** Exercise brief **
Answer these questions from the professor's biography below:
1. At which university did the professor study as an undergraduate?
2. In what year did the professor enter graduate school?
3. Under whom did the professor continue studying at the NIH?

--- Extract provided Enclosed Below ---

PROFESSOR IN ANATOMY & NEUROBIOLOGY
I began my research career as an undergraduate student at Anahuac University in Mexico City, studying psychophysiology and performing research on plasticity during REM sleep and graduating as Suma Cum Laude. In 1988, I entered graduate school at the “Center for Research and Advanced Studies of the National Polytechnic Institute” (CINVESTAV) in Mexico City, where I began my doctoral studies with Dr. Pablo Rudomin in the area of presynaptic inhibition, publishing several papers on long term plasticity in the spinal cord. With an aim toward investigating mechanisms of neuronal plasticity and the neuropharmacology of serotonin, I was invited to Bethesda to continue my studies at the NIH under Dr. M.A. Ruda. It was at the NIH that I completed my Ph.D. dissertation in plastic changes in the spinal cord after capsaicin application in the neonatal rat.

--- End of Enclosed Extract provided ---
--- Given information Enclosed Below ---

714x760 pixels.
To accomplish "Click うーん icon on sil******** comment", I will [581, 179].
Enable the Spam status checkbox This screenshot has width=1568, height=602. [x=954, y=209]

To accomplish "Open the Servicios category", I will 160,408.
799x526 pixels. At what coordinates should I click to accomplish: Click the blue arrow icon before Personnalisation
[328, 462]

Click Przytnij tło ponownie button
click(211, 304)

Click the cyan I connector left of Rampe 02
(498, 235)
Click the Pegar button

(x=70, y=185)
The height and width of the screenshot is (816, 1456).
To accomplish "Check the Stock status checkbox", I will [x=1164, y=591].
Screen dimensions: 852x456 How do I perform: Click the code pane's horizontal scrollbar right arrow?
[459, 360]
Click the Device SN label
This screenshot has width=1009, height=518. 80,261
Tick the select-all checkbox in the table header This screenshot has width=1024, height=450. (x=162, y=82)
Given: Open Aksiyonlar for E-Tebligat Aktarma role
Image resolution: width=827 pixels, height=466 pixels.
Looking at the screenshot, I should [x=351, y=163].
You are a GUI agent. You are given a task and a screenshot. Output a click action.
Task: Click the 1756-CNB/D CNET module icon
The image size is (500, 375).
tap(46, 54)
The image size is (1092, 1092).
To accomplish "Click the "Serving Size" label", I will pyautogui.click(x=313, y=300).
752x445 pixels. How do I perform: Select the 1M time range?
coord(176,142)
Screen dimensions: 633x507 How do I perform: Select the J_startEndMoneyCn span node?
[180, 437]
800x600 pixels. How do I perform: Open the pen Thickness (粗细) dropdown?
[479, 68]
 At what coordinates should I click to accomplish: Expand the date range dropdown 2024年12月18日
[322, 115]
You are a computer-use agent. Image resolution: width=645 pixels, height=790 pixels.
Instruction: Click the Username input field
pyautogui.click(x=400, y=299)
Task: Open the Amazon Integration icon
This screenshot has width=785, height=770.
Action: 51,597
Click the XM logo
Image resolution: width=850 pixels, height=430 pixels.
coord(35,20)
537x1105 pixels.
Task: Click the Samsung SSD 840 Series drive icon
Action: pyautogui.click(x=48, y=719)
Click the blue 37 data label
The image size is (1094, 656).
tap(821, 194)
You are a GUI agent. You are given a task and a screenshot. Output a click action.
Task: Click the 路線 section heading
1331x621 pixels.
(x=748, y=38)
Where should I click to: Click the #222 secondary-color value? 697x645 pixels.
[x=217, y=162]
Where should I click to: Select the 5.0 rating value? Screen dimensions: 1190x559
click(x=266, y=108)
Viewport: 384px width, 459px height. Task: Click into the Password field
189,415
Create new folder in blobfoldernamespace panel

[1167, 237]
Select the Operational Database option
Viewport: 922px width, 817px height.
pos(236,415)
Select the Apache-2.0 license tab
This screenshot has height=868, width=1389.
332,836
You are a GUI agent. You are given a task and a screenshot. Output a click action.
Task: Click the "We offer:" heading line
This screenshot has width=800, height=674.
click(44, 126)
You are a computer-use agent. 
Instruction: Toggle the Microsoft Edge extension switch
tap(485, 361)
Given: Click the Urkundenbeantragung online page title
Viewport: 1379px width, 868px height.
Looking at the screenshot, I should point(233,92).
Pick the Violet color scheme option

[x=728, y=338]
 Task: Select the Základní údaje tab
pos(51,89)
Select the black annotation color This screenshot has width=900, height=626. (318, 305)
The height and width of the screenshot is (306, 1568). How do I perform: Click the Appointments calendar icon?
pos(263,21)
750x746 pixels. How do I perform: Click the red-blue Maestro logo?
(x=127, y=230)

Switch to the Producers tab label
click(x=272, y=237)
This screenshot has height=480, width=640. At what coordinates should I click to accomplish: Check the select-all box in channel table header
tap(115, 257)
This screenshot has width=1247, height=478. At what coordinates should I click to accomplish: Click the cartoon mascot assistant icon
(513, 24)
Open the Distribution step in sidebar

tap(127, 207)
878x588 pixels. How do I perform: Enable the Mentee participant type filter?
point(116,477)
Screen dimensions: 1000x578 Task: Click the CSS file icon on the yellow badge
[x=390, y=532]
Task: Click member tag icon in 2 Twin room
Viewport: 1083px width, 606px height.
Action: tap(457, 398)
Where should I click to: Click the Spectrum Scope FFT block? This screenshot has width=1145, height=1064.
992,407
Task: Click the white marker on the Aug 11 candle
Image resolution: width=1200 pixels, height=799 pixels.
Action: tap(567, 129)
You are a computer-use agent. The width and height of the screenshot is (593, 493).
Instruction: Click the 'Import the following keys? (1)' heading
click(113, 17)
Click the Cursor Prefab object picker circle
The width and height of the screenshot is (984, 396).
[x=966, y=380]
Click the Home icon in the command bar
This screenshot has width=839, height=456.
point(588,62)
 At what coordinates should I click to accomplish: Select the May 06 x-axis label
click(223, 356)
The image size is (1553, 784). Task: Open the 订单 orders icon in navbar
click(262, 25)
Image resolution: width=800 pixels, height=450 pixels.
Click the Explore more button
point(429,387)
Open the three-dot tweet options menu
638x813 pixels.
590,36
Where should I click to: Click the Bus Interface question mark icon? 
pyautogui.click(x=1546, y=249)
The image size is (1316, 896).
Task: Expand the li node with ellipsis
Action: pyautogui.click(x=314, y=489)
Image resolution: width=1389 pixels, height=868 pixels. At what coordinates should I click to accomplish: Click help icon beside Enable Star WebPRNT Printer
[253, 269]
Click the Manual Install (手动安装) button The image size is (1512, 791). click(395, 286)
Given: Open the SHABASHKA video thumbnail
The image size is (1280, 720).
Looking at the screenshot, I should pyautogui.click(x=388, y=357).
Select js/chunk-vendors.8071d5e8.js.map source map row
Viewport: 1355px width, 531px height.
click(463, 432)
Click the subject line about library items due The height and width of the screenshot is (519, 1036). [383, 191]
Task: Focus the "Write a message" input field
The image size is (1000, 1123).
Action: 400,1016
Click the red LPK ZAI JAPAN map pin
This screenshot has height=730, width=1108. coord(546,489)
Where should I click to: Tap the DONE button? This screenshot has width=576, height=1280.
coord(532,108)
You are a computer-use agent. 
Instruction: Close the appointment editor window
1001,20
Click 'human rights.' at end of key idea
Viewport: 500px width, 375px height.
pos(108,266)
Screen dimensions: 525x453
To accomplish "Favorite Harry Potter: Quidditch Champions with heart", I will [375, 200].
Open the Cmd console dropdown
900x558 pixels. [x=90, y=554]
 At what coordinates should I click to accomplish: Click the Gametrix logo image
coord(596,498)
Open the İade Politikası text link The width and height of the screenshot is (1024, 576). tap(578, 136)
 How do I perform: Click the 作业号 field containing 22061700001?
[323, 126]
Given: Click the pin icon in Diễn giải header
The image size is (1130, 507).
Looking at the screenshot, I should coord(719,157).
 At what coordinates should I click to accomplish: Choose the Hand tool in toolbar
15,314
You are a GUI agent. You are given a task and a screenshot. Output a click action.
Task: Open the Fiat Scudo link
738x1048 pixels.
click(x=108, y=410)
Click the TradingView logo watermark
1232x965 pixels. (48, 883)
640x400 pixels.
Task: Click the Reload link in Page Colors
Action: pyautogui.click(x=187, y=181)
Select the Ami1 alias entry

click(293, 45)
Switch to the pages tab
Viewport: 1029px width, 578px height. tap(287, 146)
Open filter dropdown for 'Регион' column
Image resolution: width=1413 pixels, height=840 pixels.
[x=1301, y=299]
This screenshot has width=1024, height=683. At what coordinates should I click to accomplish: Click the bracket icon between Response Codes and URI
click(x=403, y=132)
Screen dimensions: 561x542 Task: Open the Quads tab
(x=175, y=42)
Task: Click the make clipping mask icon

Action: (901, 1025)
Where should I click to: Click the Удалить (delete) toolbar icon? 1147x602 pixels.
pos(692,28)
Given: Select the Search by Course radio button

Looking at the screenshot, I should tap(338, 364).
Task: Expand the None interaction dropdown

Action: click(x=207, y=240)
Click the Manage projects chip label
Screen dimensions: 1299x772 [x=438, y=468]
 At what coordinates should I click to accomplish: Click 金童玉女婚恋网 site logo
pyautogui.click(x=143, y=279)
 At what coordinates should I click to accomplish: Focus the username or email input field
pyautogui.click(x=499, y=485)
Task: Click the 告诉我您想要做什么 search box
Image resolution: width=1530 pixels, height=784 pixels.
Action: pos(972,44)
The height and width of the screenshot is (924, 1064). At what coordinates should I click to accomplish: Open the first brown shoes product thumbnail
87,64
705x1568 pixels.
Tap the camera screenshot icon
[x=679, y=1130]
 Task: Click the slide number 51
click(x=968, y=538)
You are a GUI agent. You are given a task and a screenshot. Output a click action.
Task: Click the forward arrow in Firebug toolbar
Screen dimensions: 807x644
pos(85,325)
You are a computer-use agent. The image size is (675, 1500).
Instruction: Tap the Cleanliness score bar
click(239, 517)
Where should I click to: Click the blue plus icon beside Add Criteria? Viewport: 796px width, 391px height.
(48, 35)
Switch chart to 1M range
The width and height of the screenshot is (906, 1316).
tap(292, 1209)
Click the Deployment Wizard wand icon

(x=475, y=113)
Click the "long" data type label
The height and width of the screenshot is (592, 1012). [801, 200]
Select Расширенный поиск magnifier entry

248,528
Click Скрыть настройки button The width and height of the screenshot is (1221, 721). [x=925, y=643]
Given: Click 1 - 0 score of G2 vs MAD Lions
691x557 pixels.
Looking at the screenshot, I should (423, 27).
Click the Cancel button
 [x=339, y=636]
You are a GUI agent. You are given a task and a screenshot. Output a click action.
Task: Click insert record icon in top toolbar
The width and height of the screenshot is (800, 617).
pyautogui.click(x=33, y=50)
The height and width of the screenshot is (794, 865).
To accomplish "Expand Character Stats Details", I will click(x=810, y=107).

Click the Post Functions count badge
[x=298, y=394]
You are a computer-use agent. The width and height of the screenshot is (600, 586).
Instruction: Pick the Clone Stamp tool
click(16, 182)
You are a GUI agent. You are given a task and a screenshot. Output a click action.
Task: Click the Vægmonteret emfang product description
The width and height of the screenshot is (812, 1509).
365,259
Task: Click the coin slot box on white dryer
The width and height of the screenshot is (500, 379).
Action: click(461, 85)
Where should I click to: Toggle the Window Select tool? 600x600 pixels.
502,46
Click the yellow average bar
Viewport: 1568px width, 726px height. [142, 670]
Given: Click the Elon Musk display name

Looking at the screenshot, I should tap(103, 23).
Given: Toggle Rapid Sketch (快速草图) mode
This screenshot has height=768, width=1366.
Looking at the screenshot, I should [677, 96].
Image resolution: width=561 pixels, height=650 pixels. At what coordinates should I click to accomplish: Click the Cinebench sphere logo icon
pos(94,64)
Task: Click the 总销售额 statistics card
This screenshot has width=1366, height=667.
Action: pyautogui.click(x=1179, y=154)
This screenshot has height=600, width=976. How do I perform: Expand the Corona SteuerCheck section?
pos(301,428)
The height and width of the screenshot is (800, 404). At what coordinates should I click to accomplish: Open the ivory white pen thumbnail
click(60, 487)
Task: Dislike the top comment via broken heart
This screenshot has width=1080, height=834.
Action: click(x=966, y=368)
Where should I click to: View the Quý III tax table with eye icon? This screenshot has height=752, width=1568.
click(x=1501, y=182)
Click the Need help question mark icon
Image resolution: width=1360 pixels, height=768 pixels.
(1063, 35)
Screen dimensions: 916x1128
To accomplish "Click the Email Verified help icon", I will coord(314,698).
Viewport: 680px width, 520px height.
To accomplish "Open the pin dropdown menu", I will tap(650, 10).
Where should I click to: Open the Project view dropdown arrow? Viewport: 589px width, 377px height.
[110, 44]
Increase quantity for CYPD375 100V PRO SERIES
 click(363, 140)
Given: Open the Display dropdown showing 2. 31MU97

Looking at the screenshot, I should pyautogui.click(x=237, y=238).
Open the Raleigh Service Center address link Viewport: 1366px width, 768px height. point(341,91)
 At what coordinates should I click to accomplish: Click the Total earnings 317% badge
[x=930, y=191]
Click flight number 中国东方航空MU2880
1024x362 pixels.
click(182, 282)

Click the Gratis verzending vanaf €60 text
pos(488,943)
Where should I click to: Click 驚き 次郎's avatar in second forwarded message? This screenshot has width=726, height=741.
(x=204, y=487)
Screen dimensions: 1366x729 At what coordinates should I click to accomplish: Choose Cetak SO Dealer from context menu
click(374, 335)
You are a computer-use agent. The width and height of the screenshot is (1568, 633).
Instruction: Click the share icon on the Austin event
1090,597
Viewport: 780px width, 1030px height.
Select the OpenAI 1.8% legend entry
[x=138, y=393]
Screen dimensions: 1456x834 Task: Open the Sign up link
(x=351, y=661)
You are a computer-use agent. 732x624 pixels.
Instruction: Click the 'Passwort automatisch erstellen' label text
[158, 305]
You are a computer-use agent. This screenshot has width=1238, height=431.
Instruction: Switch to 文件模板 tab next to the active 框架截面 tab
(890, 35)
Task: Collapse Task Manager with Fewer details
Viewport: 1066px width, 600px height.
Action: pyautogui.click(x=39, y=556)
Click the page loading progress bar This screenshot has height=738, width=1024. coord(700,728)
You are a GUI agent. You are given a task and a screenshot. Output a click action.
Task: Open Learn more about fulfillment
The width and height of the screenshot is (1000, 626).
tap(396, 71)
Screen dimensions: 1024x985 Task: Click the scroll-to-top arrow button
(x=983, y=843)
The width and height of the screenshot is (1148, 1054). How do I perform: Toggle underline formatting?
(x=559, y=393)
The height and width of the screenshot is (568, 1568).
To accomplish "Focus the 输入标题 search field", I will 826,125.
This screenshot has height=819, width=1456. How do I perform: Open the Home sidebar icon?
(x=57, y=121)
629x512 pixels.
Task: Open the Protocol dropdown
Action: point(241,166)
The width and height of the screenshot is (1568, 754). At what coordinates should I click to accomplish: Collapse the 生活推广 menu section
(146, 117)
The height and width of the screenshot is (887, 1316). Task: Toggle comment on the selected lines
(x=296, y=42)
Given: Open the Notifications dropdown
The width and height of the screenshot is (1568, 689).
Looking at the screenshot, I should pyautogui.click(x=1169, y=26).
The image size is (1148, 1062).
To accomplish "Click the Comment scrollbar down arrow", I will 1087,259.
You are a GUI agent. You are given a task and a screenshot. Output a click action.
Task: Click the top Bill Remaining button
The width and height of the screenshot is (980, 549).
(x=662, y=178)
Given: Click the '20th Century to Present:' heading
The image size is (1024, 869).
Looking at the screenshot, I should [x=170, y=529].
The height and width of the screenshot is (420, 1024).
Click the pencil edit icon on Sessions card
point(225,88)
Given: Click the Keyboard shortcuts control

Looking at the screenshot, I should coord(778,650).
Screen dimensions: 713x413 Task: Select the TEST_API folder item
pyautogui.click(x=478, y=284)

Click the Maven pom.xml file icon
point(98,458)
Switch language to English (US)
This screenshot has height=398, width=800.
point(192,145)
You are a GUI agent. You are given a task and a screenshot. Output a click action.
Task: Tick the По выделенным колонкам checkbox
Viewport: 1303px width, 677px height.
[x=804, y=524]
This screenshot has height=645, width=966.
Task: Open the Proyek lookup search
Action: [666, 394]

--- End of Enclosed Given information ---

** Finished exercise **
1. Anahuac University in Mexico City
2. 1988
3. Dr. M.A. Ruda